Not that she’d expect him to do anything about it if she did.
The first contact between Ty’s back and her fingers almost made her start in surprise at the sizzle of heat. Summer spread the oil over Ty’s shoulders before moving down his spine. She worked it into the dip at the small of his back, kneading the muscles gently. In her experience the lower back carried a lot of tension and pain that sometimes the client wasn’t even aware of until they came to see her.
Summer used her thumbs on the oblique muscles bracketing his lower spine, moving them in circular motions.
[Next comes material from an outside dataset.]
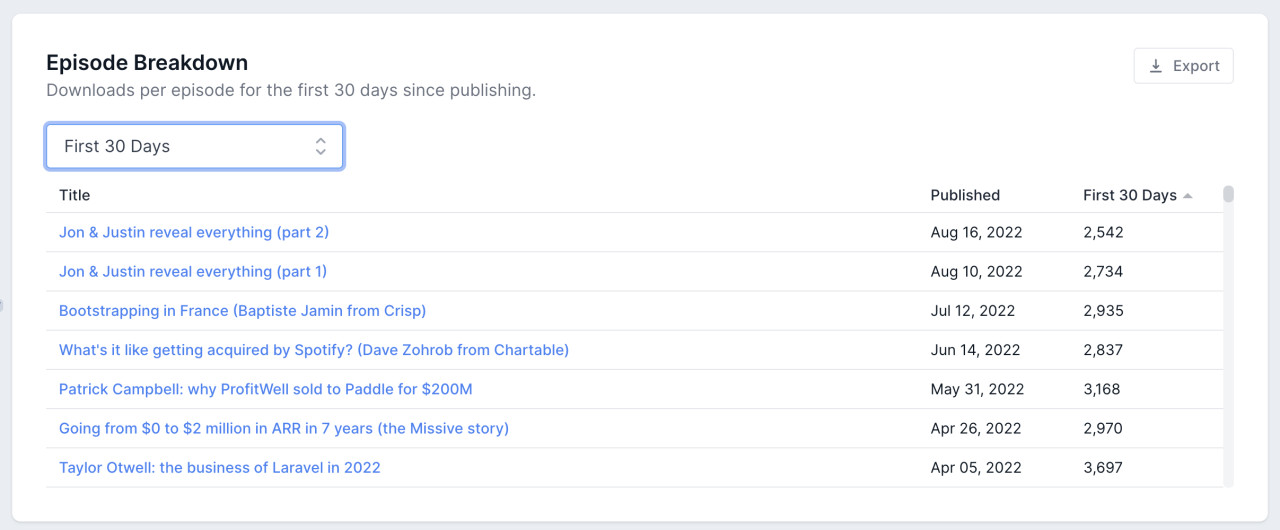Sort by the Title column header
This screenshot has width=1280, height=530.
pyautogui.click(x=74, y=195)
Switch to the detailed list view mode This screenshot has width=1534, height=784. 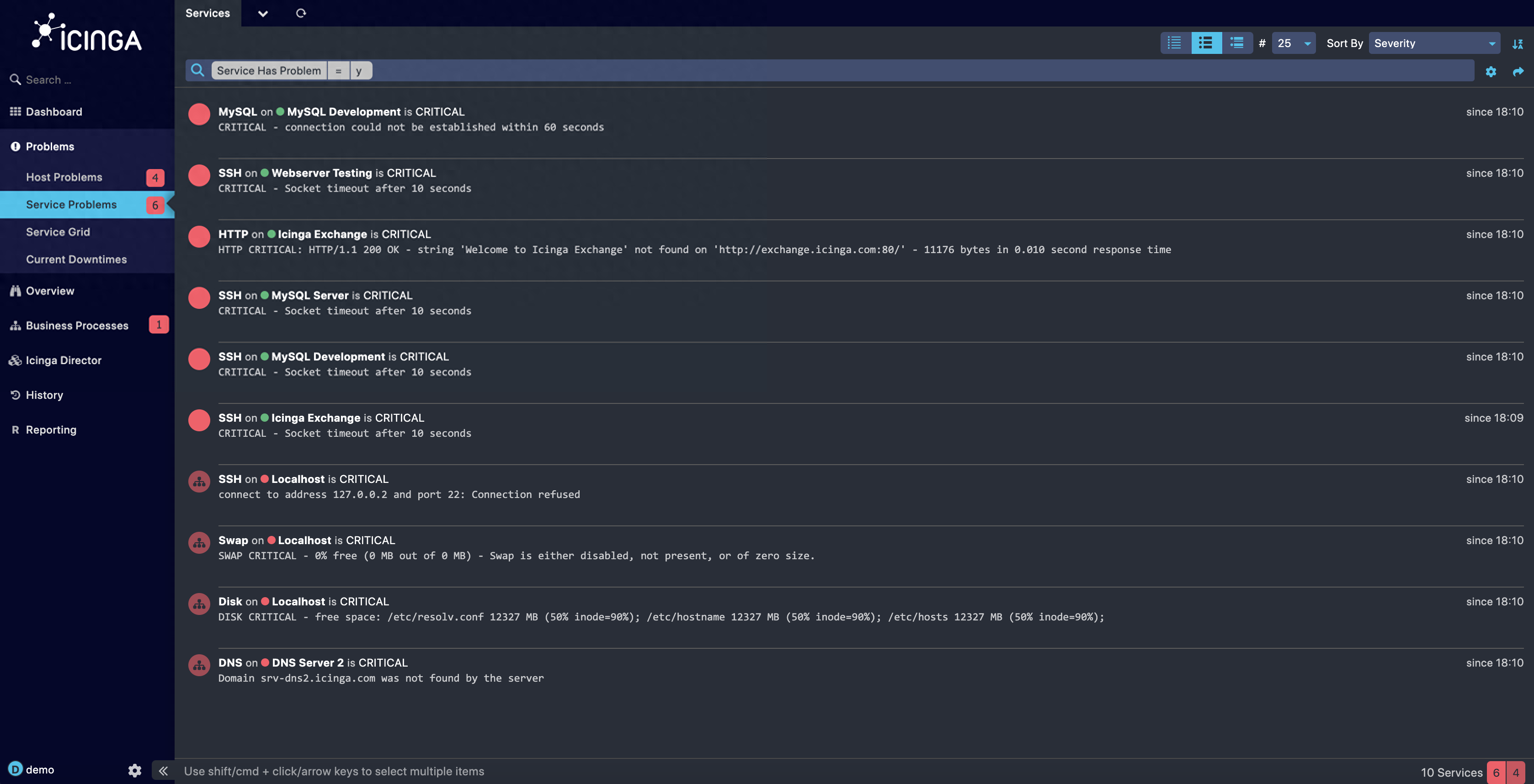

Ty moaned. Summer’s thumbs slipped, causing her fingers to dip beneath the waistband of his board shorts. For an instant she felt hot, hard flesh, saw the line where his tanned skin became pale and realized she was closer to touching his butt than she ought to be.
Straightening, Summer quickly returned her attention to his shoulder. On his right arm, there was a full-color tattoo of the Looney Tunes Tasmanian Devil riding a wave. Briefly, Summer ran her palm over it, trying not to notice how rock hard the muscle beneath the cartoon depiction was. “That’s some interesting artwork.”
“Just something I did for fun.”
“You permanently marked your body for fun?” Summer shook her head. “You’re as bad as Jasmine. She has two tattoos.”
“I have three.”
Summer couldn’t help flicking her gaze over his back and what she could see of his legs below the towel. Then she gave herself a mental kick for being curious about where those tattoos were.
“How is Jasmine?” he asked. “Still causing trouble?”
“More than likely.”
“You don’t know?”
Explaining her complicated relationship with Jasmine in the context of small talk was a skill Summer had never managed to master. As usual, she tried her best. “She lives on the Gold Coast these days, but has bumped around a lot. I only see her once or twice a year.”
“That’s too bad.”
“It’s…” …
inevitable
, Summer almost said. She stopped herself because such a word choice was bound to lead to more personal territory. Instead she finished, “It is what it is. How’s this feel?”
Summer worked her thumb a little harder into Ty’s shoulder, increasing the pressure until he groaned. “Hurts. In a good way.”
“Lovely.”
Ty chuckled. “Are you a sadist, Summer?”
Summer laughed as well. “No.”
She might just be a masochist for agreeing to treat Ty, though. Because of the short notice she could have easily fobbed him off. But she hadn’t wanted to confess that the casual offer of help she’d made had been an empty one. Nor had she wanted him to think she was afraid to touch him.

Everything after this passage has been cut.